Monday, January 02, 2006

Tales of the City (by Mark Ravenhill, the Guardian)


Note of the caption: the landmark of the Castro district, San Francisco, US.

link to the caption source




British art loves to outdo real life with its fantasies of misery. Isn't it time we were given a new vision of paradise, too?


Monday January 2, 2006
Guardian

I'm walking down an impossibly long street. Block after block. With each block, the neighbourhood gets grimmer. Finally, the only people here look to me to be junkies or homeless men and women with severe mental health problems. Many of these people have open wounds, rotting limbs, collapsing teeth. The atmosphere is desperate and threatening. I decide I have to get out and search around for a cab. After a very long wait, I finally manage to hail one. "The Castro, please," I say. We set off but almost straight away a homeless man steps in front of the cab. The driver slams on the brakes, screams at the man and throws a scalding cup of coffee over him. The man screams in pain and runs away. The Castro, it turns out, is just round the corner.

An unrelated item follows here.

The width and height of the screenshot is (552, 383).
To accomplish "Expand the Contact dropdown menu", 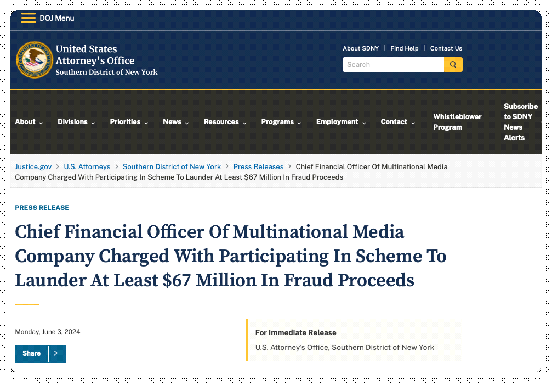I will (397, 122).
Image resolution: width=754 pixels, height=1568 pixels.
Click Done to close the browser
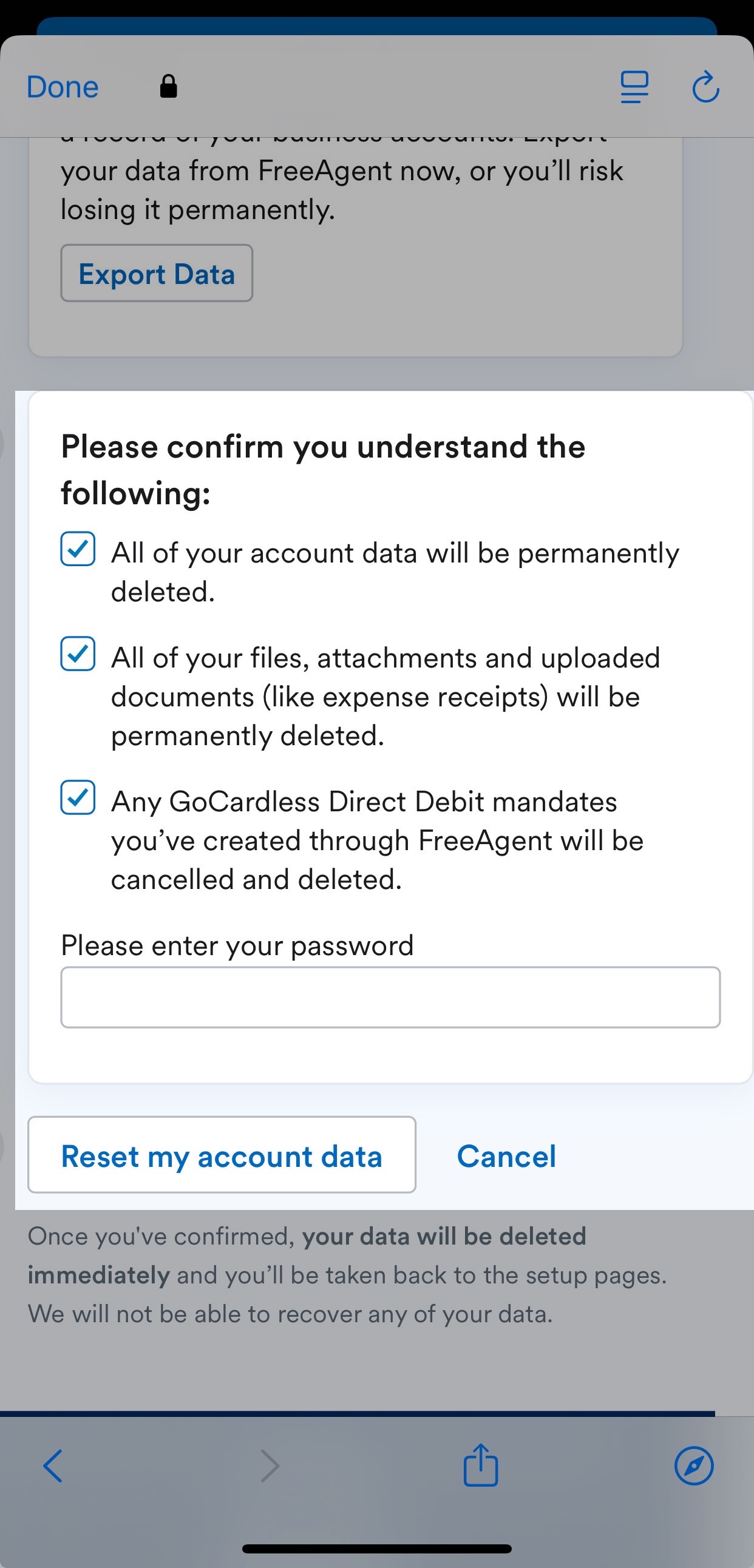(63, 87)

This is not San Francisco. At least, it's not my San Francisco. Because I read Armistead Maupin's Tales of the City novels as they appeared in the 1980s and 1990s, and they created a fantastic portrait of the city for me. I'd imagined - or the novels had allowed me to imagine - San Francisco as a bigger, sunnier, hipper version of Brighton. A place where every day was a celebration of the diversity of human sexuality; where silly, wacky stuff happened and the only threat to happiness came from the people who were too narrow-minded to join in the fun.

For gay men moving to London in the late 1980s - myself included - Maupin's sequence of novels acted as a kind of Aeneid, a founding mythology of a city where anything was possible and everything was accepted. London in the 1980s was gradually seeing the emergence of a huge gay culture, and the San Francisco of Tales of the City pointed the way to how our city might be.

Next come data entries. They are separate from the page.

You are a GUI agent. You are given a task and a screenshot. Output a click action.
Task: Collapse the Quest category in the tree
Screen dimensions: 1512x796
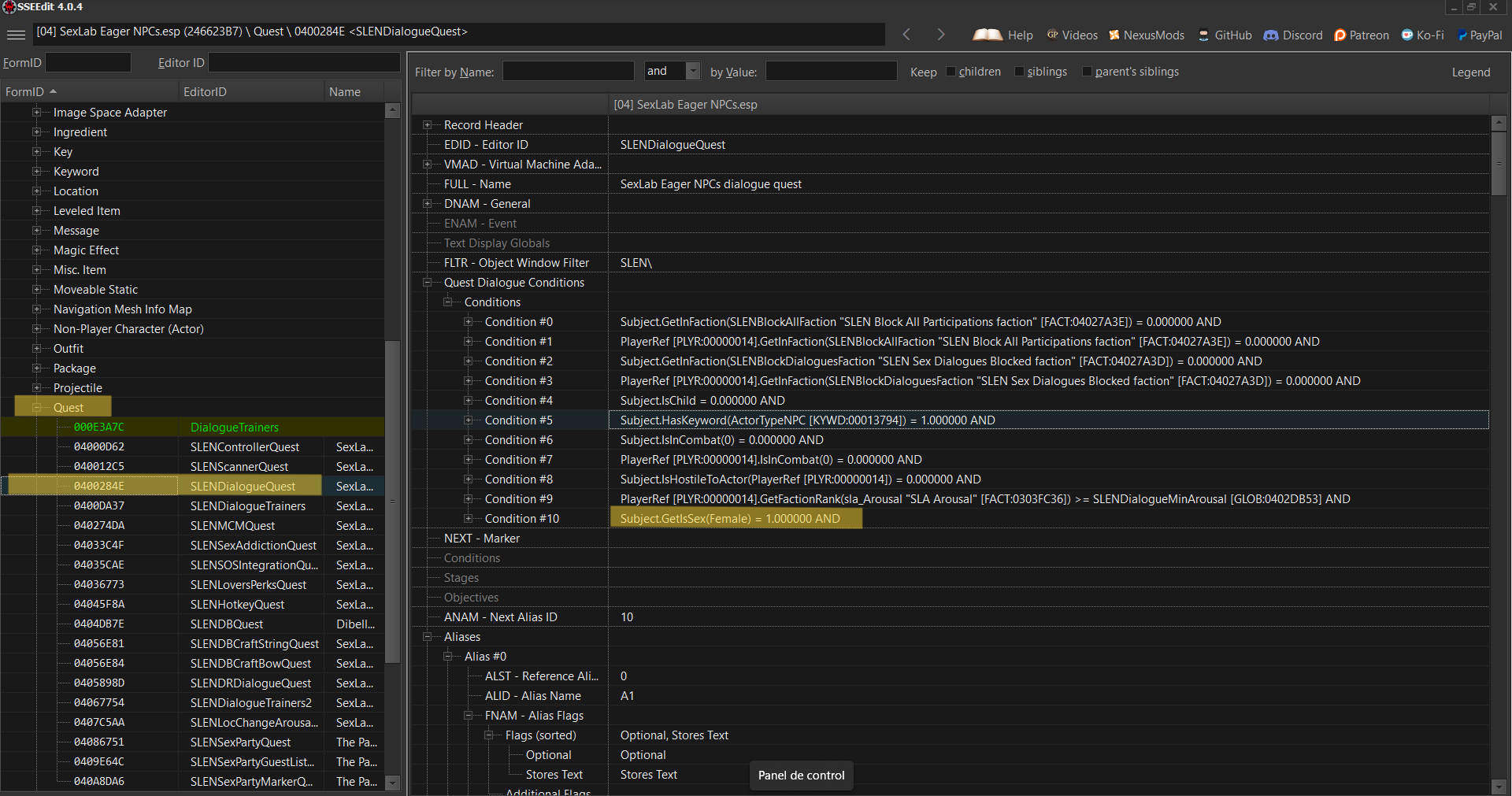tap(37, 407)
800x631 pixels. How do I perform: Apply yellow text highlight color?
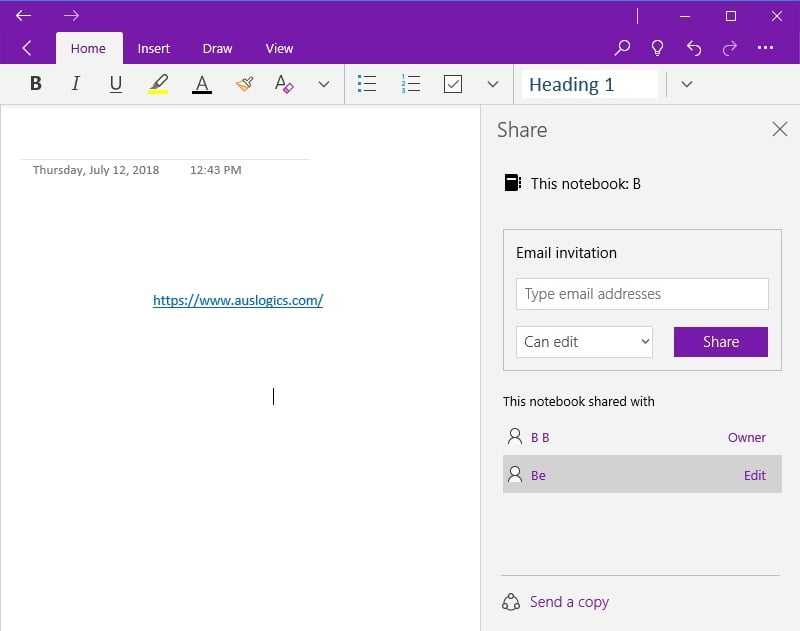[x=158, y=84]
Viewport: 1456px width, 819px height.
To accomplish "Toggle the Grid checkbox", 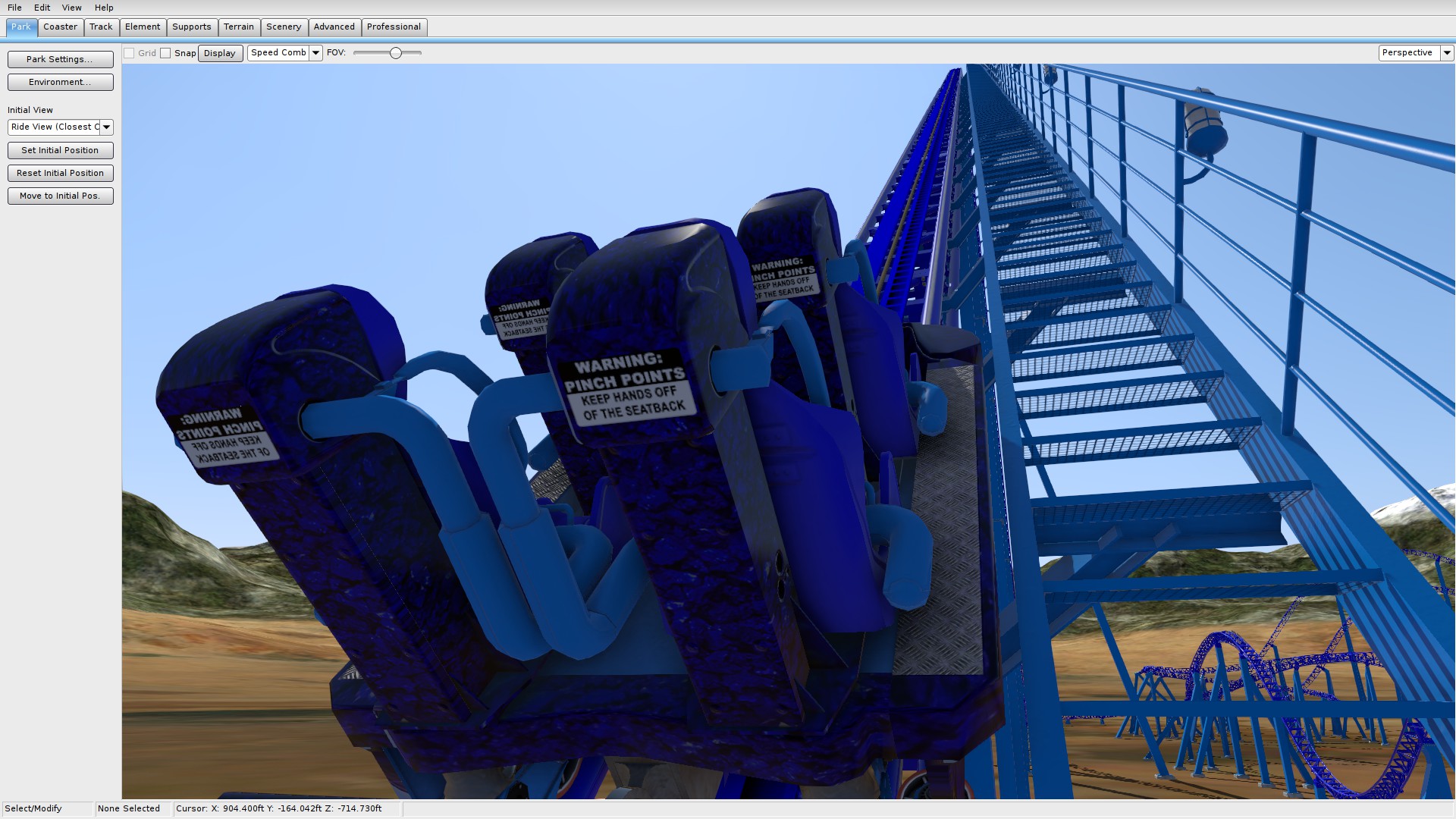I will (130, 53).
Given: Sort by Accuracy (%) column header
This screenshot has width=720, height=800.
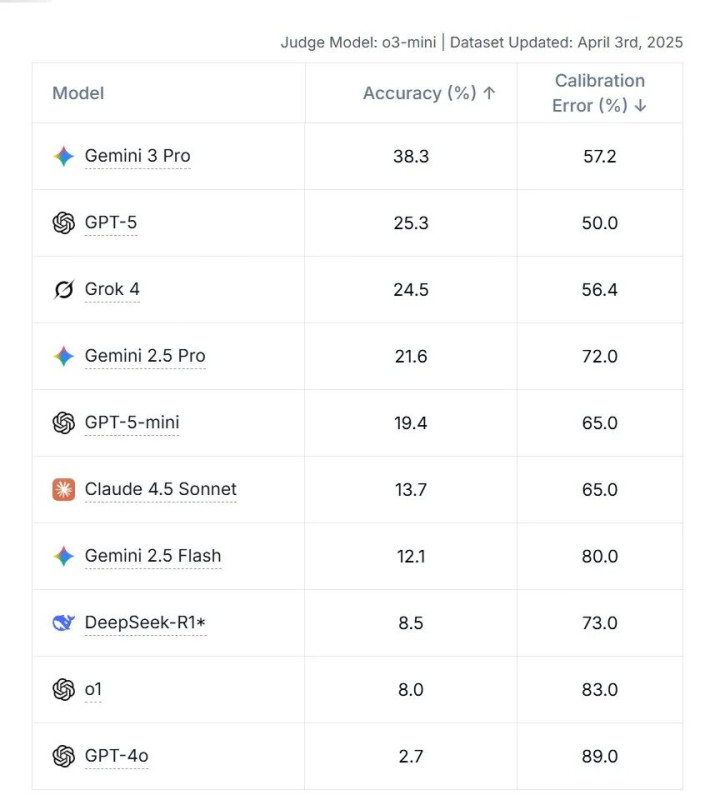Looking at the screenshot, I should point(429,93).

So, to see the real San Francisco, to see the vast towers of corporate wealth and the armies of desperate people stranded without homes or healthcare, was to experience the loud cracking of an illusion in my head. The Castro - a few streets of gay bars - was a tiny village next door to the ugliness of an urban reality. How could I have been so stupid as to have believed Maupin's fairytale of a city? To buy into a fantasy of a liberal paradise? My first instinct was to seek out Mr Maupin, grab him by the hand, point out the real city to him and say: "You big fat liar, you."

But then I thought again. Wouldn't that put me on a par with those pinched souls who argue that Jane Austen would have been a better novelist if she had included references to the Napoleonic wars in Pride and Prejudice, if Mr Darcy and Lizzie had visited the rural poor, as no doubt they would have if the novels had been written by a "better" writer like George Eliot?

I'm not sure, in the cold light of a new century, that the Tales of the City are very good books. I am, however, sure this has nothing to do with the amount of urban grit Maupin puts in them. Because I believe we need writers and artists who can fully, richly imagine a kind of earthly paradise on our behalf, a place of appetites and pleasures, a playground for adult imaginations. Not the nostalgic yearning for a lost past, which British art and popular culture do all the time. Or a picture of a utopian future, which the occasional socialist writer like Shaw or Priestley attempted. But an actual, in your hand, right now sort of paradise.

When I say paradise I don't mean the Christian, snake-and-apple kind of place. Not the CS Lewis Narnia thing. I mean something more like those medieval paintings of the Land of Cockayne, a place where struggle and pain have been banished and all human needs are satisfied immediately and totally. There's plenty of bad genre stuff that does this kind of paradise. Sunday night television drama - "People's Friend" TV - where warm yokels bumble around Yorkshire or the Glens. Or pornography, which in its own sweet way cuts straight to the chase with a fantasy of immediately gratified human needs. But where's the good stuff?

Of course, what we Brits really love is an image of life far removed from paradise. A life where everything is not just a bit shit (I didn't ask for that bloody book) but where everything is utterly miserable. How many of us really live lives that are quite as grotty, mean and whingy as the inhabitants of Albert Square? Is there anywhere less like paradise than Walford? And yet, this is what pulls families away from the gaming consoles on Christmas day. EastEnders is as much of a fantasy - a fantasy of misery - as Tales of the City are a fantasy of a gay old time. Grim realism on television may once have shocked the nation, but it now just dulls us into an apathetic acceptance that our lives are terrible.

Maybe we're too long past the age of human innocence. Maybe it's impossible for today's storytellers - our novelists and dramatists - to take us to an Eden: a complex Eden, where we can really discover rich truths about ourselves. A place as multi-faceted as Shakespeare's Forest of Arden, or described in such full, gorged detail as the Dingley Dell of Dickens' The Pickwick Papers. As storytellers today, we're drawn to what's wrong with the world. But what if it were possible to create complex, significant work that explored the possibility of a kind of paradise? If only. If only.